1932 film by Rudolf Ising

You're Too Careless with Your Kisses is a 1932 American animated comedy short film directed by Rudolf Ising. It is the fifteenth film in the Merrie Melodies series, featuring the titular song by Harry M. Woods. The short was released on September 10, 1932.

==Plot==

Full short

A honey bee prances across a forest, interacting with numerous plants. He reaches his home, fashioned from a fedora, and tiptoes up the stairs, only to lose his balance and fall onto the sofa, which springs him back onto the stairs. He tiptoes into the room, only to fall flat on the floor, sounding an alarm and causing his wife to wake up. She accuses him of drinking late and takes over as the honey collector, much to his amusement.

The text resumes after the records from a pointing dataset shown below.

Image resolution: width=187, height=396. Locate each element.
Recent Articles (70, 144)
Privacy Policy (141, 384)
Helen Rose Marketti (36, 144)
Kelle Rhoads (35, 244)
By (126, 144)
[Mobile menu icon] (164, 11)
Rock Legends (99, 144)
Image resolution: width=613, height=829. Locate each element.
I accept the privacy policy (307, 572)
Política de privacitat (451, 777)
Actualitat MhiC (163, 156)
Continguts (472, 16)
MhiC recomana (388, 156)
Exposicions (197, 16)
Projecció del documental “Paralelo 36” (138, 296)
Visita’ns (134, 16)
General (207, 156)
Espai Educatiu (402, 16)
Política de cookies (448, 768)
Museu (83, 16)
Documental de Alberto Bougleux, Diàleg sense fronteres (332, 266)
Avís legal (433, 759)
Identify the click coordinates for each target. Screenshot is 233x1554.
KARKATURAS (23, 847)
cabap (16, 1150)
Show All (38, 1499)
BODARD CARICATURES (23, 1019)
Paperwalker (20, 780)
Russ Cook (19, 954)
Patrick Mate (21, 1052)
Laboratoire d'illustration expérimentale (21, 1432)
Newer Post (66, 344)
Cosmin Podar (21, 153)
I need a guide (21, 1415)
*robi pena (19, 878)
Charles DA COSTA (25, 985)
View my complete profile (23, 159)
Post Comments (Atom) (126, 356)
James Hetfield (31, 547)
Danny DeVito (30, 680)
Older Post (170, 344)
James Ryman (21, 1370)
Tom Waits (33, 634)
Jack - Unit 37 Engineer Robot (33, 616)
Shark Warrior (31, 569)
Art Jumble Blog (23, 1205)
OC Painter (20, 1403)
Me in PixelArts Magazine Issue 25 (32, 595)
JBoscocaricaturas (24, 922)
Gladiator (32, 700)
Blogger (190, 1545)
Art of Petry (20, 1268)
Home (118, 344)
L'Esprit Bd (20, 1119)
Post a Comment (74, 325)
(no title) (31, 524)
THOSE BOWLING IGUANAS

Not long after the wife starts her day, a storm starts, causing her to frantically seek shelter. She finds a decrepit house fashioned from a barrel, which houses an old and ugly spider. The spider locks the door and eats the key, trapping the frightened bee inside, guiding her into a dark room, where she struggles to survive and calls for help.

Her husband hears the calls and sounds a horn, summoning a legion of bees, who retrieve tiny horses from a harmonica. They storm the spider's house as the bee runs a thorny vine across the spider's genitalia. The spider escapes on a bucket in a pond, retaliating with a shotgun, while bees fly from a nearby stove, launch bottles of alcohol at him and shoot him with a minigun loaded with peas. As the spider reacts by returning their shots with a pipe, the bees go as far as using a submarine fashioned from a shoe, as well as dropping dynamite on the spider. As the remains of the bucket conveniently trap the incapacitated spider, the bees celebrate their victory.

==Reception==
The Film Daily called the film "thoroughly enjoyable nonsense".